Un tributo condiviso da tutti i gruppi
Dopo Fratelli d’Italia, sono intervenuti gli altri partiti. Dal Partito Democratico, la deputata Silvia Fregolent ha ricordato come “Valentino abbia vestito generazioni di donne, dalle dive del cinema alle ragazze che sognavano un abito rosso per sentirsi uniche”. Per la Lega, Giovanni Donzelli ha parlato di “un uomo che ha saputo unire impresa e arte, portando lavoro e prestigio all’Italia”. I due minuti concessi a ogni gruppo sono stati appena sufficienti per racchiudere decenni di successi e innovazioni.
Un’eredità che va oltre la moda
Non solo vestiti e passerelle. In Aula si è parlato anche dell’impatto economico e sociale di Valentino Garavani. “Ha creato posti di lavoro, formato generazioni di artigiani, dato un contributo importante al Pil nazionale”, ha spiegato Fregolent. Ma nei discorsi è emersa anche una nota più personale: molti hanno ricordato la discrezione dello stilista, la sua cura per i dettagli, la capacità di ascoltare. “Era uno che non si accontentava mai”, ha confidato Donzelli, “sempre alla ricerca della perfezione”.
Un’eredità ancora viva
Il ricordo in Parlamento arriva mentre a Roma – tra via dei Condotti e le boutique storiche – si moltiplicano i messaggi di cordoglio e le iniziative spontanee. Fiori davanti alle vetrine, biglietti scritti a mano, clienti abituali che si fermano a parlare con i commessi. “Non era solo uno stilista”, racconta una commessa storica del negozio romano, “ma una presenza costante, anche negli ultimi anni”. La Camera ha voluto dedicare questo momento proprio per sottolineare quanto l’eredità di Valentino sia ancora ben radicata nel tessuto produttivo e culturale italiano.
Il mondo della moda si stringe nel ricordo
Nel frattempo, dal settore moda continuano ad arrivare messaggi di cordoglio. Pierpaolo Piccioli, direttore creativo della maison Valentino fino al 2023, ha scritto sui social: “Ci hai insegnato che la bellezza non è mai banale. Grazie maestro”. Anche la Camera Nazionale della Moda Italiana ha diffuso una nota: “Con Valentino perdiamo un punto di riferimento insostituibile”. A Milano, in via Montenapoleone, alcune vetrine espongono abiti iconici in segno di omaggio.
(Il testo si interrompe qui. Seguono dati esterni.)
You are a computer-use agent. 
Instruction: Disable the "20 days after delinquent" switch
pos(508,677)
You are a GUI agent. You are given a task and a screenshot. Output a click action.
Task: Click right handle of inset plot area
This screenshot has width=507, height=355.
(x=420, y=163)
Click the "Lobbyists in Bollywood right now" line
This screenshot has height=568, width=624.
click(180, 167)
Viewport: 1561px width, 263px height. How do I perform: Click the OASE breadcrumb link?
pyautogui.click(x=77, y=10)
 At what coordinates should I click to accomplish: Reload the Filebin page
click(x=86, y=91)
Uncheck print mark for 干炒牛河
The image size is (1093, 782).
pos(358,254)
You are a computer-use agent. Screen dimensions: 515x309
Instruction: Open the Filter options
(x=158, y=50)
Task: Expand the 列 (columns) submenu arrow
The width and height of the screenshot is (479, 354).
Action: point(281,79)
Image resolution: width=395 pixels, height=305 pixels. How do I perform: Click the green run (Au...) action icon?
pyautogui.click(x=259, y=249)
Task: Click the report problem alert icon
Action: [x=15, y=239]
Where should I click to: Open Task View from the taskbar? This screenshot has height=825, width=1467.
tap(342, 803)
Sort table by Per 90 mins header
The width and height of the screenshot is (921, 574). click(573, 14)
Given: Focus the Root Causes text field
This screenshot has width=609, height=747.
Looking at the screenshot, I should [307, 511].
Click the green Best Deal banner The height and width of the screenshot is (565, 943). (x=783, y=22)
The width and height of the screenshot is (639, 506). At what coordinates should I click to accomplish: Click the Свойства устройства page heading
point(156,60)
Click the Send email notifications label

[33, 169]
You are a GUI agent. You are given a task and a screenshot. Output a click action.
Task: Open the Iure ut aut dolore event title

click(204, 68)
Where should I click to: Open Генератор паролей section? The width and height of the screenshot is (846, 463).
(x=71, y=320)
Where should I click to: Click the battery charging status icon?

Un ricordo che guarda avanti
La commemorazione alla Camera non è solo un omaggio al passato. Nei vari interventi è emersa la volontà di puntare sul settore moda come motore dell’economia nazionale. “Dobbiamo investire nella formazione dei giovani talenti”, ha detto Pietrella in chiusura. E ha aggiunto: “Il modo migliore per onorare Valentino è continuare a credere nella creatività italiana”. Un messaggio rivolto non solo agli addetti ai lavori, ma anche alle nuove generazioni.
Così, tra parole misurate e qualche pausa carica di emozione, il Parlamento si è fermato per ricordare chi – con ago e filo – ha cucito un pezzo importante della storia italiana.